Husband’s phone starts blowing up with calls from family members. He picks up Chris’s dad’s (Paul) call. Paul wants to know why we’re unwilling to help. I ask him why he and his wife haven’t opened their home as this is his son and grandkids after all.

He says Chris/Rachel and the kids stayed for a week but their house is too small and it didn’t work out. I told him that we aren’t close to Chris/Rachel and have no obligation to them, and I suggested he and his wife reopen their home to their son and grandkids. He says they did open their home and now it’s our turn. I laughed and hung up.

So now my husband’s family thinks that we’re cruel and heartless. We also haven’t disclosed that I’m pregnant which is also a big reason (they’re anti-vax and I don’t want to be exposed), and I’ll be going on mat leave for a year as of January so we’re trying to save up. So AITA?

Here were the top rated comments from readers in response to the OP's post:

CobraStrike525

I let my brother-in-law move in 9mo ago when he lost his job and became homeless. He still doesn't have a job and I can't figure out how to get him to move out. You will be in the same boat. They aren't going to leave.

The OP responded here:

xoxosayounara

Sorry you’re going through this. This is what I’m afraid of as well. We have around 6 months until our new baby comes and that’s not a lot of time. They can refuse to leave and then we would be stuck with not having enough space and peace/quiet after the birth.

JollyAd5054

Rachel will only start and try it on with hubby and they won't leave.

RB1327

Chris called your husband (his cousin) about this, and your husband declined him. Your husband then got a call from his Uncle and he declined him as well. Why are you and Rachel getting on the call and engaging with each other at all? Why are you jumping on the Uncle's call and arguing with him? All you did was escalate the drama.

Obviously NTA on the decision to not take Chris and his family into your home. But you need to step back and let your husband deal with his family---which he was already doing effectively.

Longjumping-Pick-706

Exactly this. This vile woman settled for the man she wanted’s cousin. Thats disgusting on so many levels. I would not trust her to live in the same house as my spouse that she pined for, and treated me rudely because I am with him. That’s asking for trouble.

upsidedownbackwards

NTA . Unfortunately I have a few friends that are clos to homelessness. But they've already shown that if I try to help them they're not going to take the situation serious enough and it's just delaying the inevitable while burning bridges.

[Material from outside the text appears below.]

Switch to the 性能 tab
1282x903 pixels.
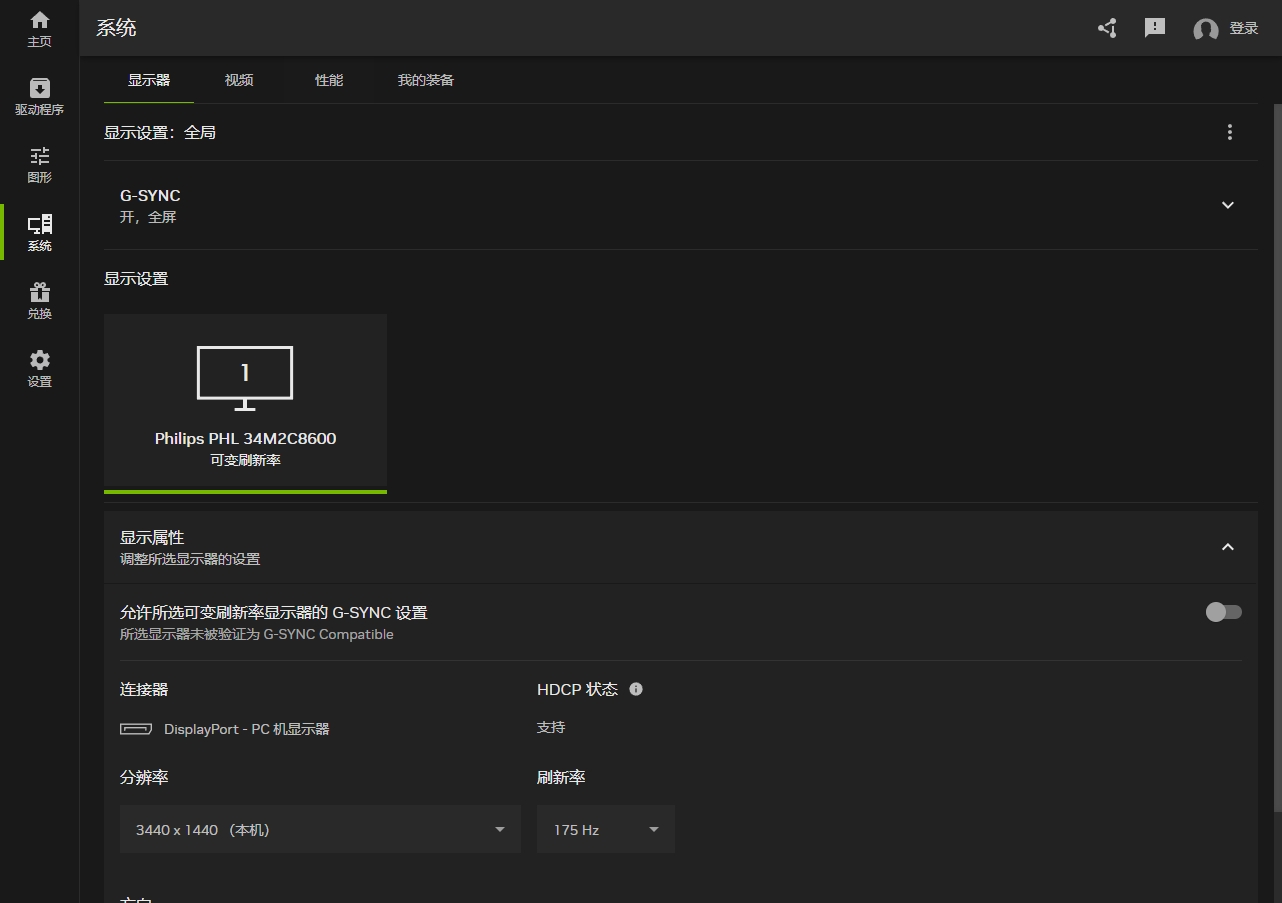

One friend was desperate but I live in the boonies and he doesn't have a car. If I took him in then what? I just have someone in my place that doesn't have any real chance of getting a job.

There's no escape, just a temporary "fix" that moves them even further from any real chance of recovering their life. If they had a real, solid plan that you believed and they just needed a few weeks to bounce back, maybe.

But so, so often in this situation family just ends up taking advantage and when they get kicked out, the rest of the family sides with them even if you gave them months of free rent/food. No matter what you'll be the bad guy, may as well be the bad guy with the quiet, clean house.

The OP again responded here:

xoxosayounara

If we were extremely close to them I would consider helping in some way. But we’re not close… I mean they got married last year and didn’t even invite us. I’m not holding it against them but just showing that they don’t consider us family at all (and neither do we).

With them now having been evicted from a rent controlled apartment with little to no income, they’ll never qualify for another rental. The rental market where we are is insane and extremely competitive.

There is no plan in place and frankly I don’t think there ever will be, which means this is open-ended and makes me extremely uncomfortable. I feel bad for the kids but I do need to think about our own family.

Master_Grape5931

Can’t work because of ADHD? I’m sure she is diagnosed and medicated then right…right? Zero chance I would invite them in when they can’t even bother to work or pay the bills with money others are giving them.

So, what do you think about this one? If you could give the OP any advice here, what would you tell them?